Chen Xinyin yedi yaşındayken elektrik çarpması sonucu iki kolunu kaybetti. Yaşadığı bu talihsizliğe rağmen fedakâr evlat, aile çiftliğinde çalışmaya, elinden geldiğince evdeki işlere yardım etmeye devam etti. 20 yaşına geldiğinde bir büyük kayıp daha yaşadı. Babasının ölümüyle artık hasta annesine bakacak ondan başka kimse kalmadı. Kollarını kaybettiğinden beri vücudunun diğer bölümlerini kullanarak ekip biçmeyi, sepet örmeyi, yemek yapmayı ve annesine bakmayı öğrendi.
Annesinin sağlığı hızla kötüye gitmeye başladığında, komşusu Xinyin’e para kazanmak için dilenmesini, böylece çiftlikte çalışmak zorunda kalmayacağını söyledi. Xinyin ise bu öneriyi “Kollarım yok ama ayaklarım sağlam” diyerek kızgınlıkla reddetti.
Xinyin 2014 yılından bu yana gece gündüz 91 yaşındaki annesine bakıyor. Haziran 2015’te felç geçiren annenin bakımı Xinyin için çok daha zorlu ve çaba gerektiren bir hâl almış durumda. Onun için yemek yapmayı öğrenen oğlu, annesine yemeğini kaşığı ağzıyla tutarak yediriyor.

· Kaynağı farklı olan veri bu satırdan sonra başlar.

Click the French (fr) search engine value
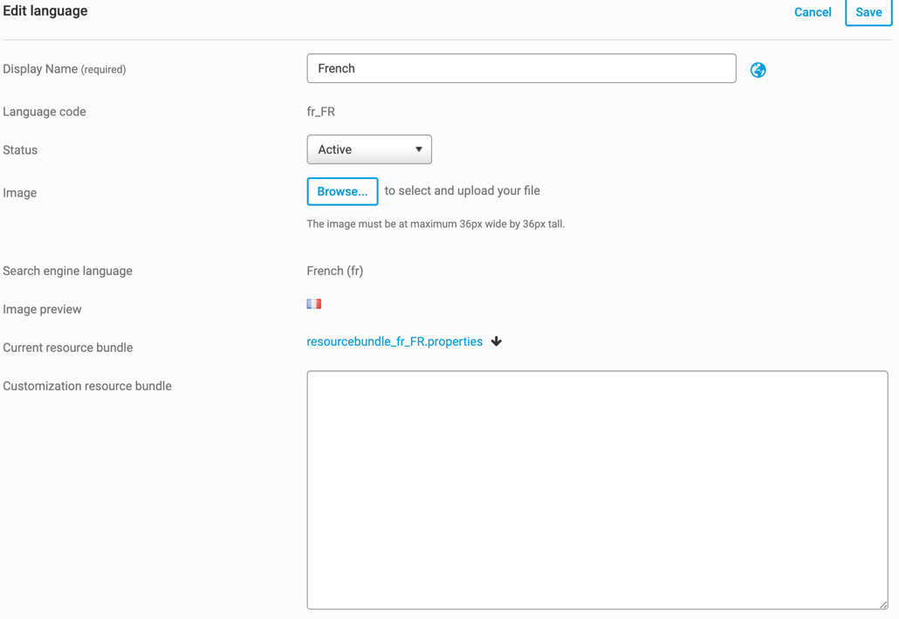This screenshot has width=899, height=619. tap(335, 271)
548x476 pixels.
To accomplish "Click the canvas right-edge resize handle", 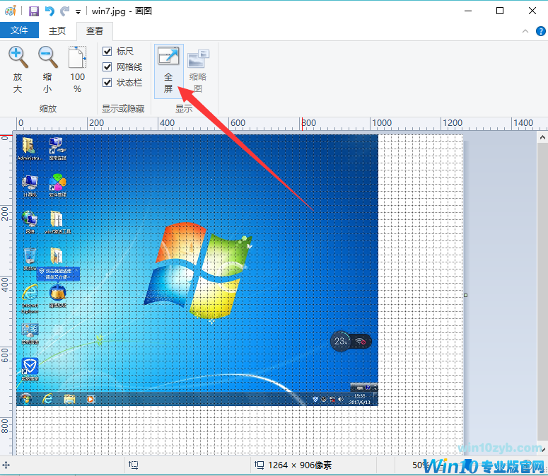I will [x=465, y=295].

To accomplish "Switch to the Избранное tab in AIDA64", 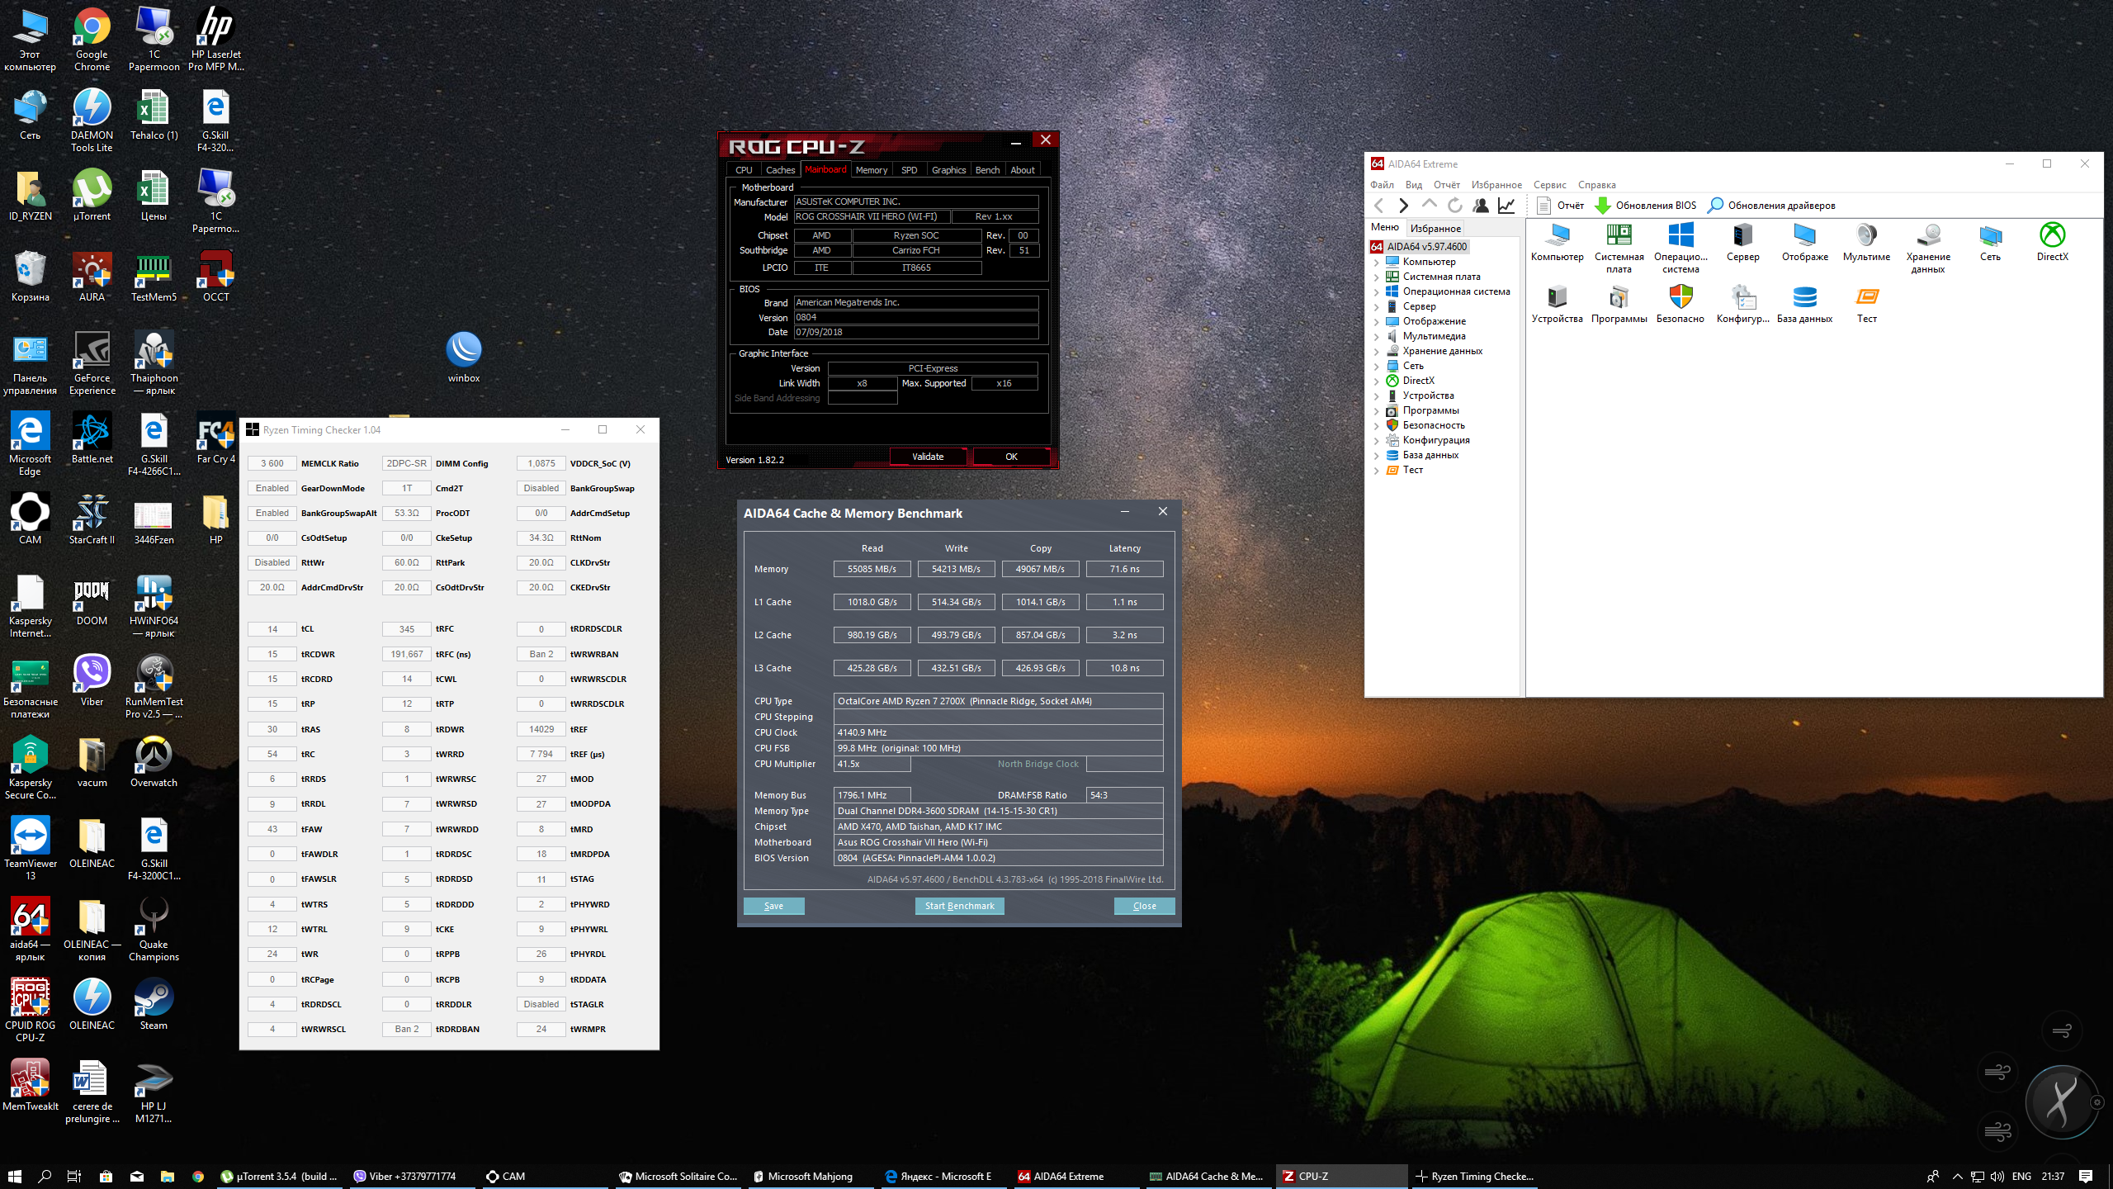I will point(1435,229).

Xinyin günlük hayatta karşısına çıkan zorluklara rağmen asla pes etmedi. İnatla kendi işlerini kendi yaptı hatta ihtiyaç olduğunda komşularına dahi yardım etti. Evet onun için adeta sıkı çalışma ve azmin vücut bulmuş hali diyebilirsiniz. Kimileri için bu bir başarı öyküsü ya da motive edici bir hikâye olabilir. Benim aklıma ise doğru cevapları ütopyalarda gizlenen bir sorular silsilesi düşüyor: O, neden bütün bunlara mecbur bırakıldı? Xinyin ve onun gibi birçok insan hem engelleri hem engellerinin hayatlarında önlerine çıkardığı başka başka engellerle başa çıkarken neden yalnız? Bireylerin yaşamlarını garanti altına alması gereken taraflar bu öykünün neresindeler? Onları buralarda göremeyişimiz alçak gönüllülüklerinden midir yoksa bir yerlerde yeni engelli bireyler yaratmakla meşgul olduklarından mı?